What needs to be done:
Once you find the line with "Instruction: Select the", transcribe it and all the lines that follow to the end of the data, exactly as written; skip any pictures.

-------------------------

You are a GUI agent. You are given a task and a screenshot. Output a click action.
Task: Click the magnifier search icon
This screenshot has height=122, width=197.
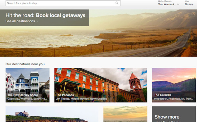click(117, 3)
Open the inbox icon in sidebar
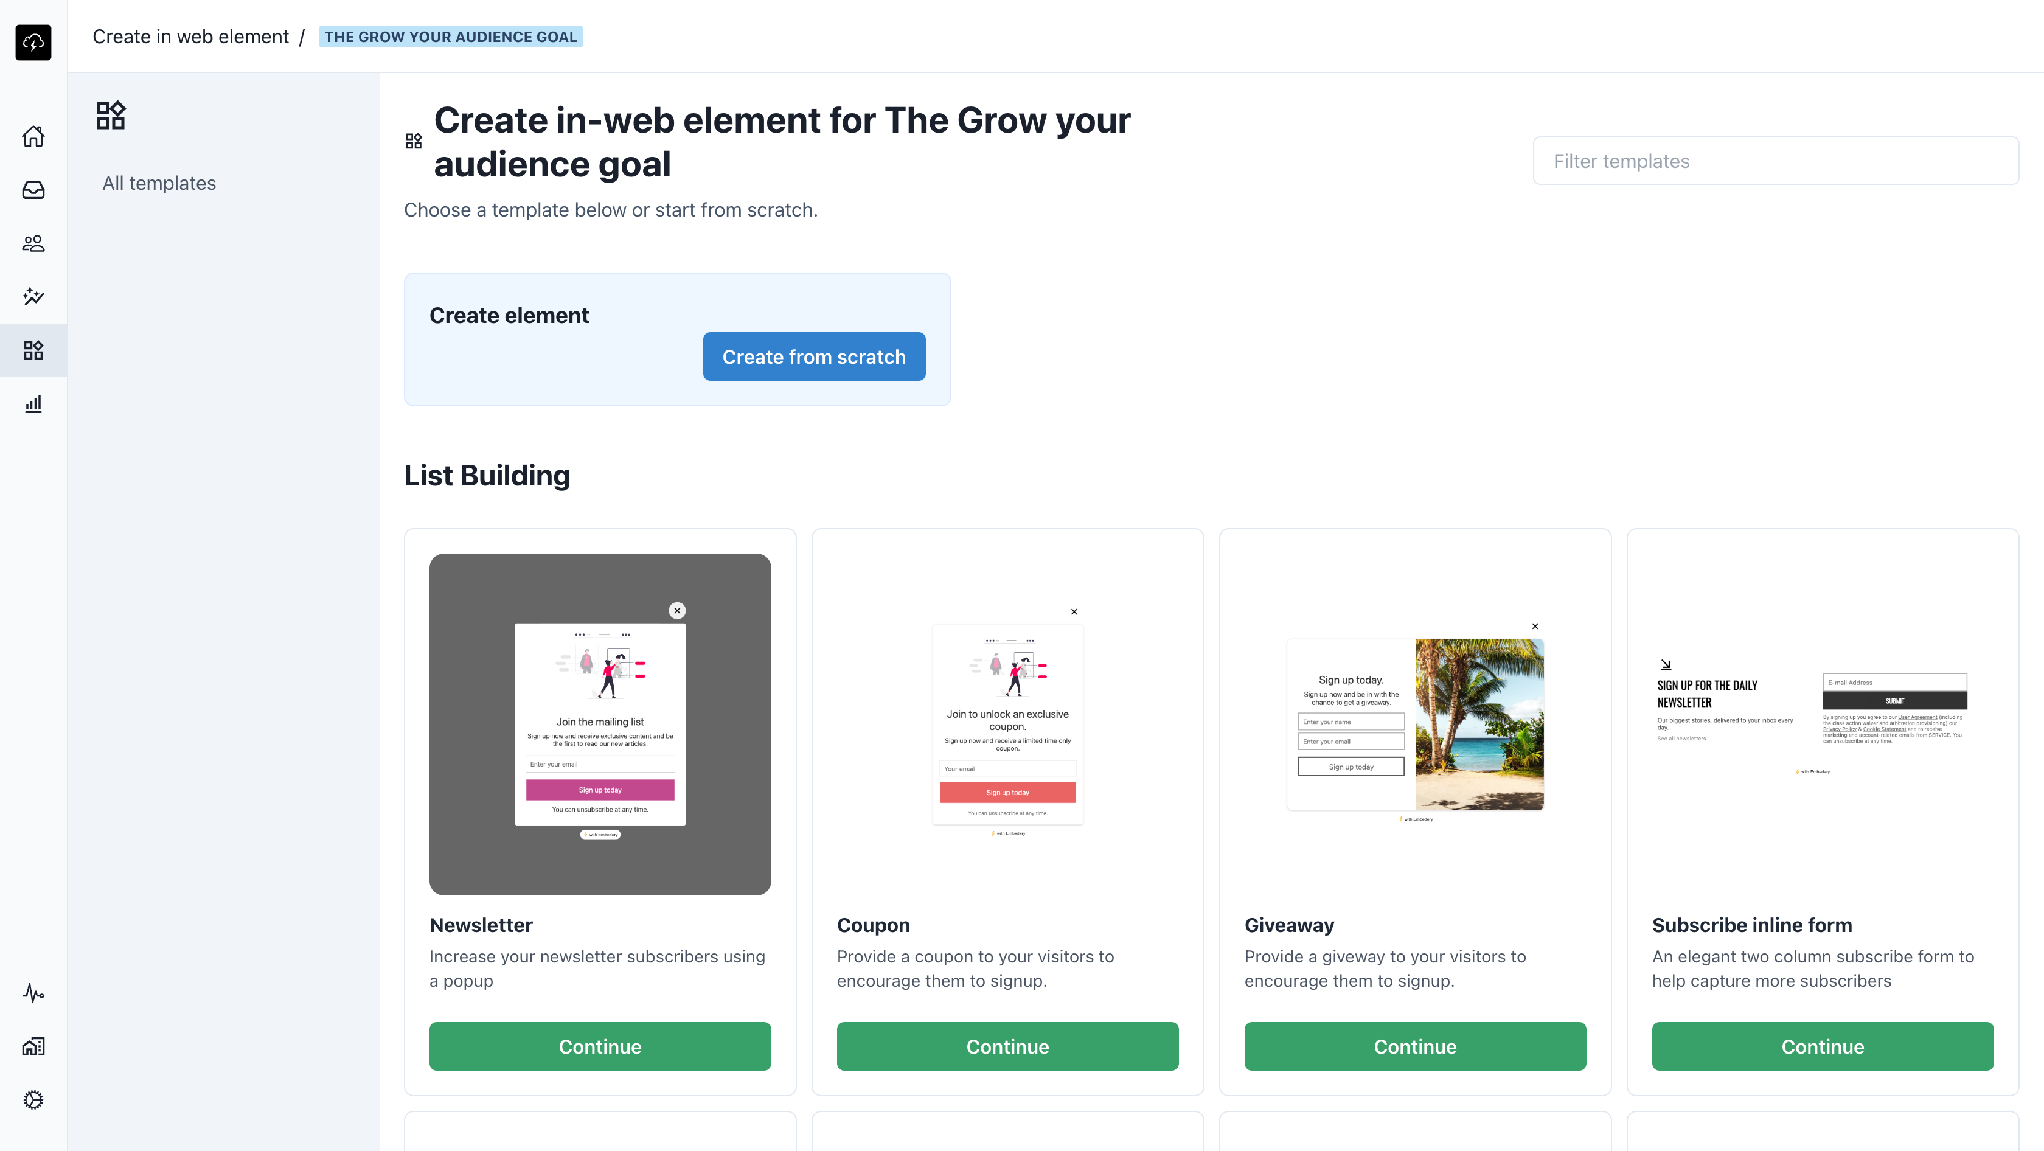The image size is (2044, 1151). click(33, 190)
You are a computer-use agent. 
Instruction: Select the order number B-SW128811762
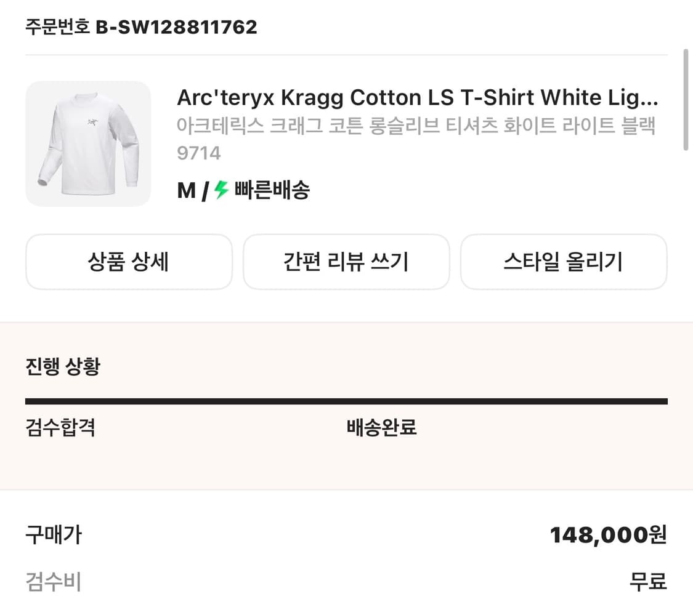(176, 27)
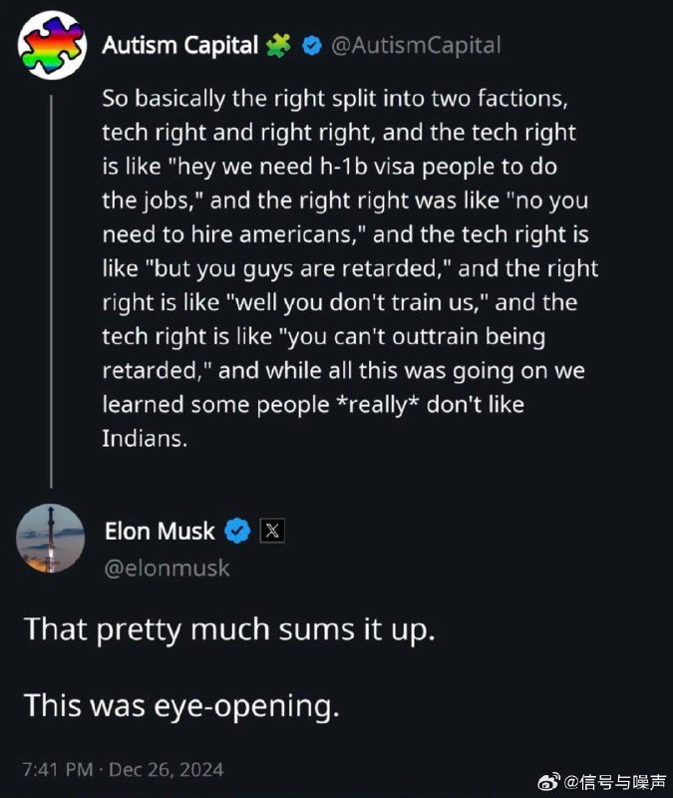
Task: Click the puzzle piece emoji after Autism Capital
Action: click(278, 46)
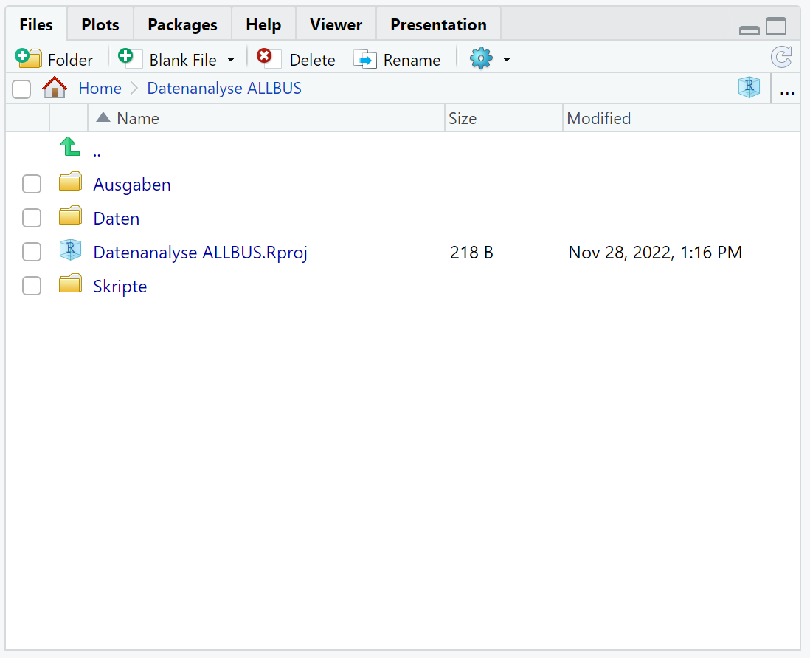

-------------------------

Response:
Instruction: Select the order number B-SW128811762
(176, 27)
Task: Click the puzzle piece emoji after Autism Capital
Action: click(278, 46)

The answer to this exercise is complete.